OBJECTIVE: Identify every line of the material that contains the string "Task", and copy each of those lines. Letter case matters.

-- start of EXERCISE INPUT --

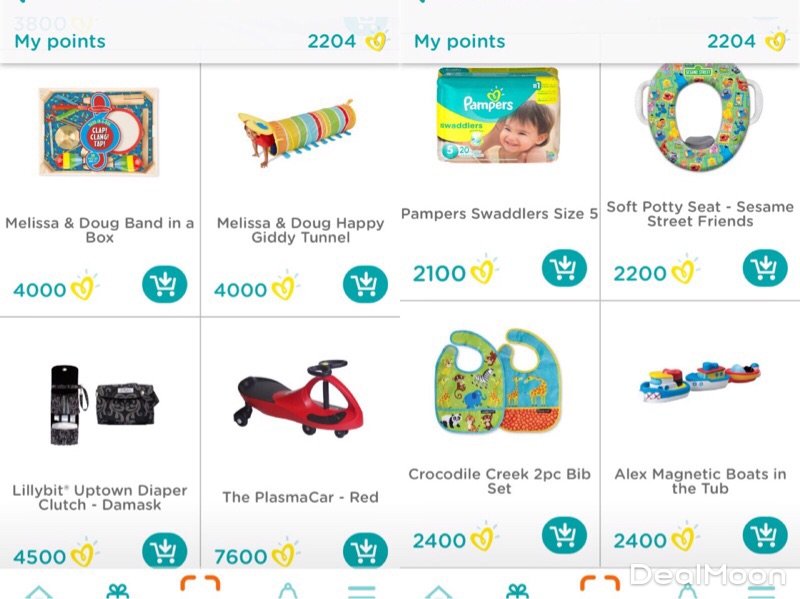Image resolution: width=800 pixels, height=599 pixels.
Task: Open hamburger menu on left screen's bottom bar
Action: tap(361, 590)
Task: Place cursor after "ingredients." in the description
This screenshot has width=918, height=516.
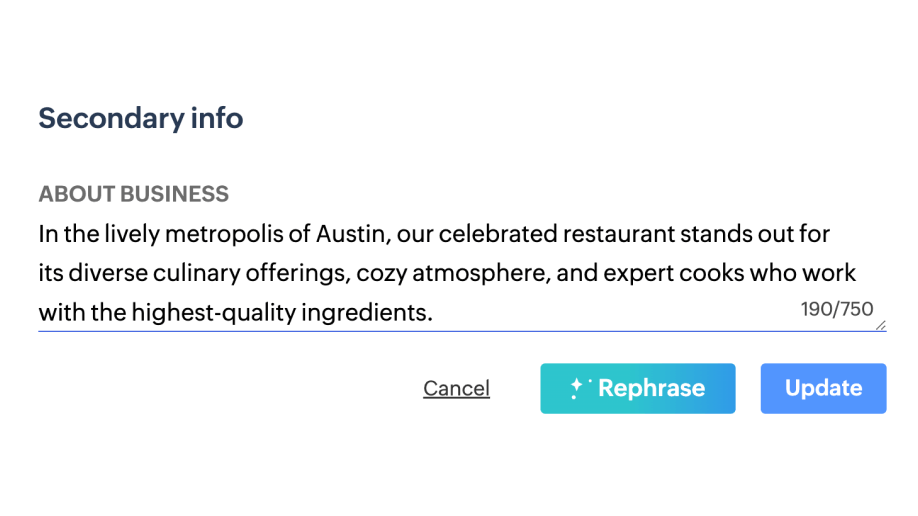Action: (434, 313)
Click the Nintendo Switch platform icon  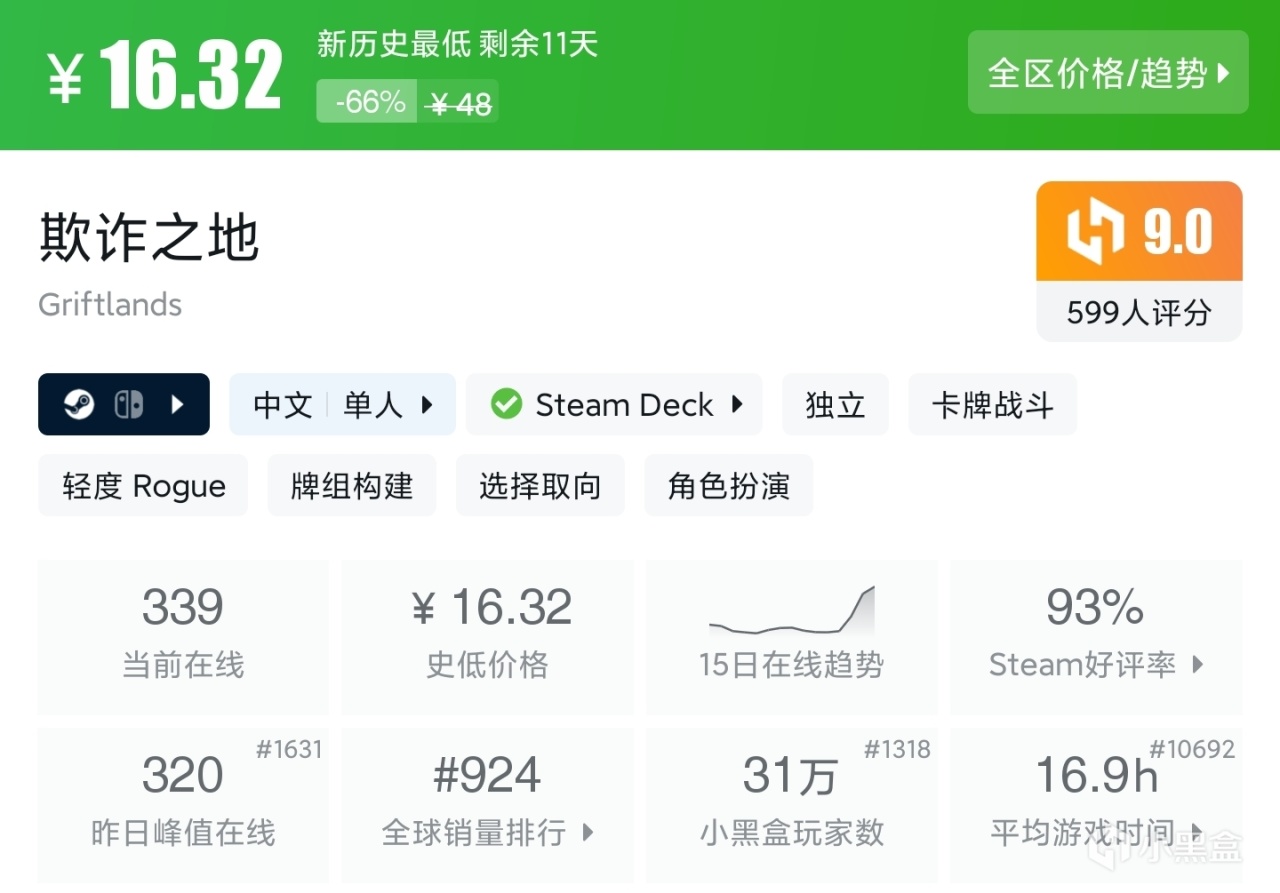pos(128,405)
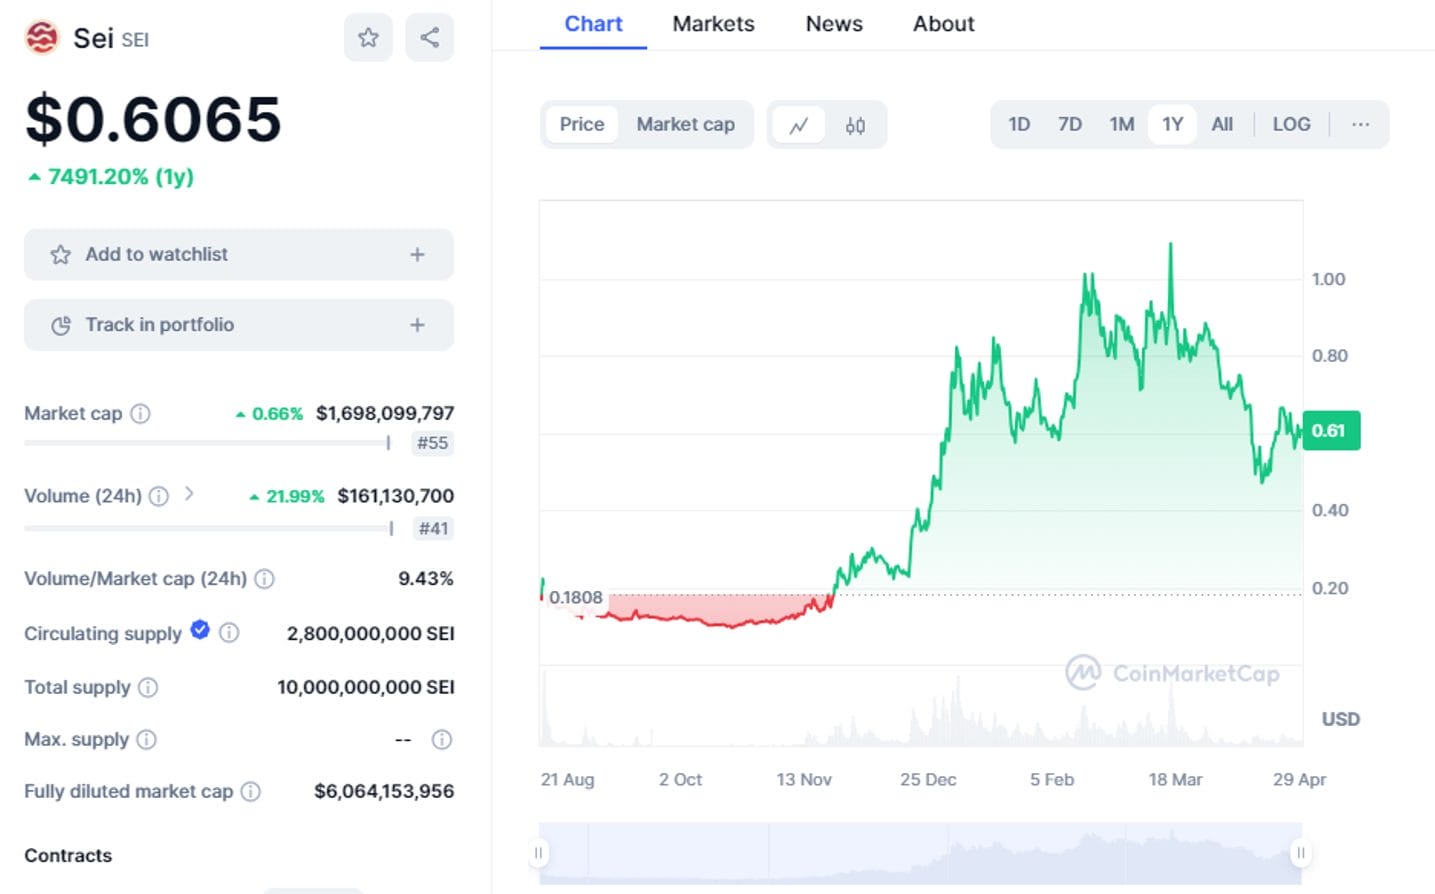Switch to candlestick chart icon
Screen dimensions: 1435x894
coord(855,125)
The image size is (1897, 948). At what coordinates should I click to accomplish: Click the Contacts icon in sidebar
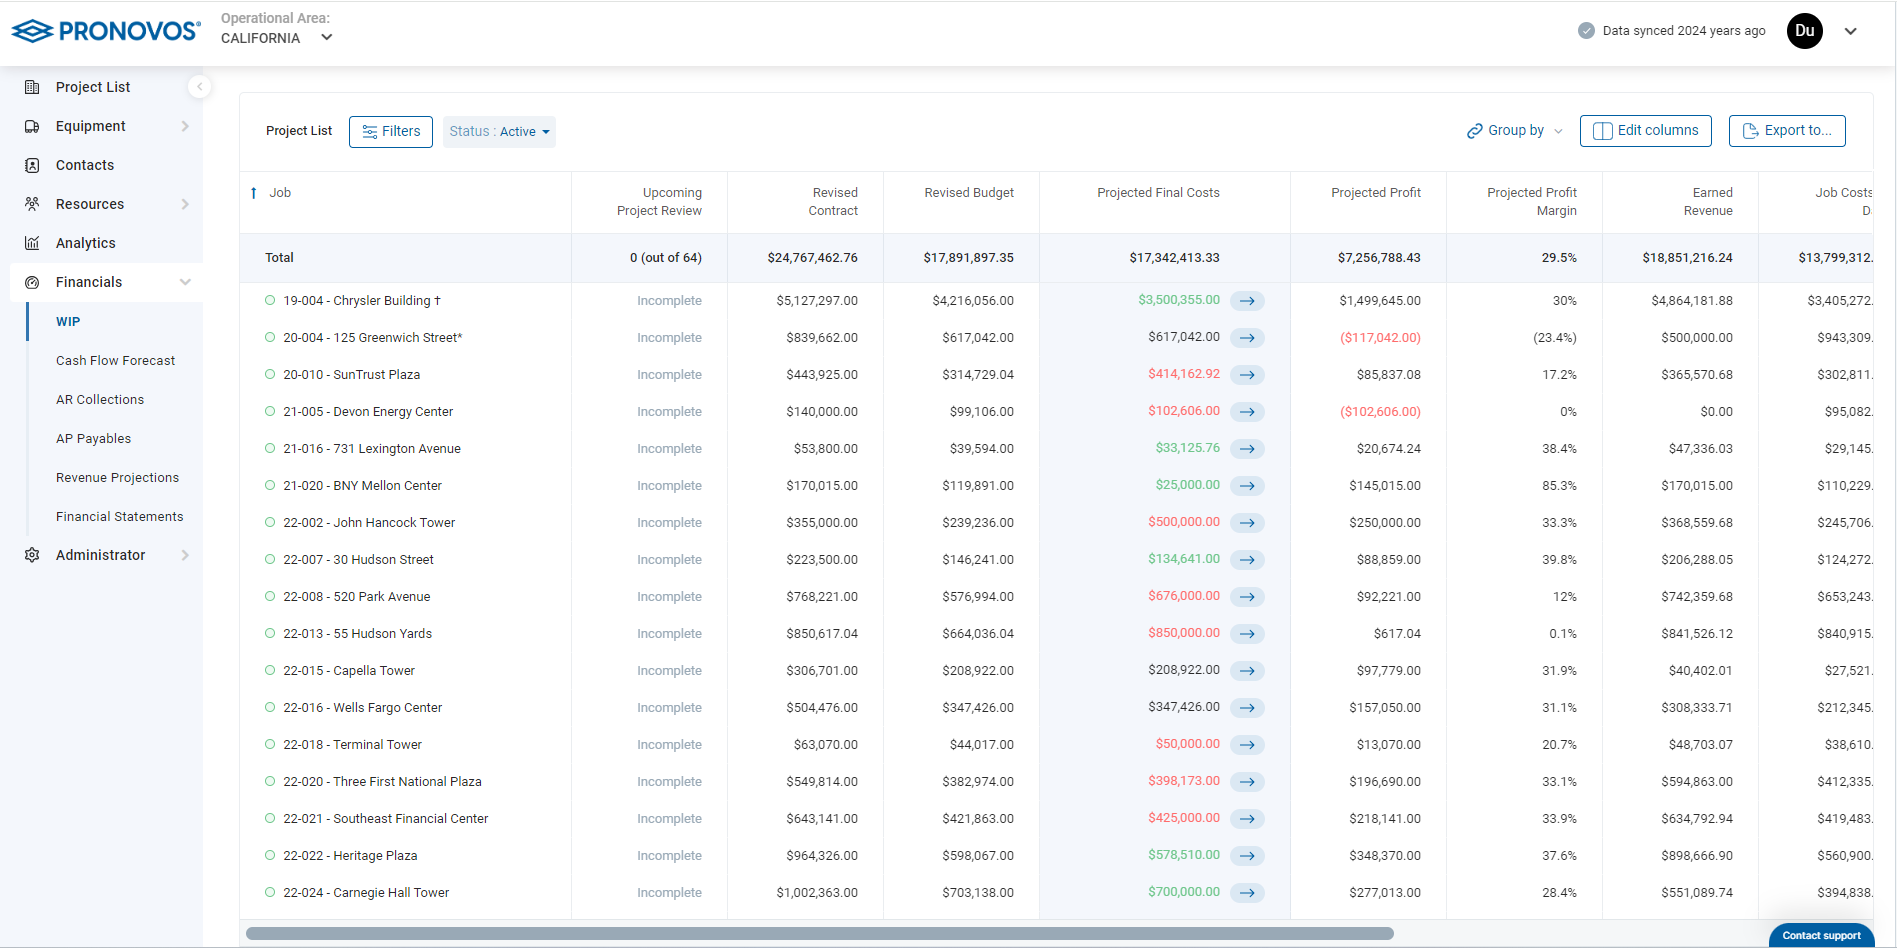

-- end of EXERCISE INPUT --

EXERCISE RESULT:
Task: Open hamburger menu on left screen's bottom bar
Task: Place cursor after "ingredients." in the description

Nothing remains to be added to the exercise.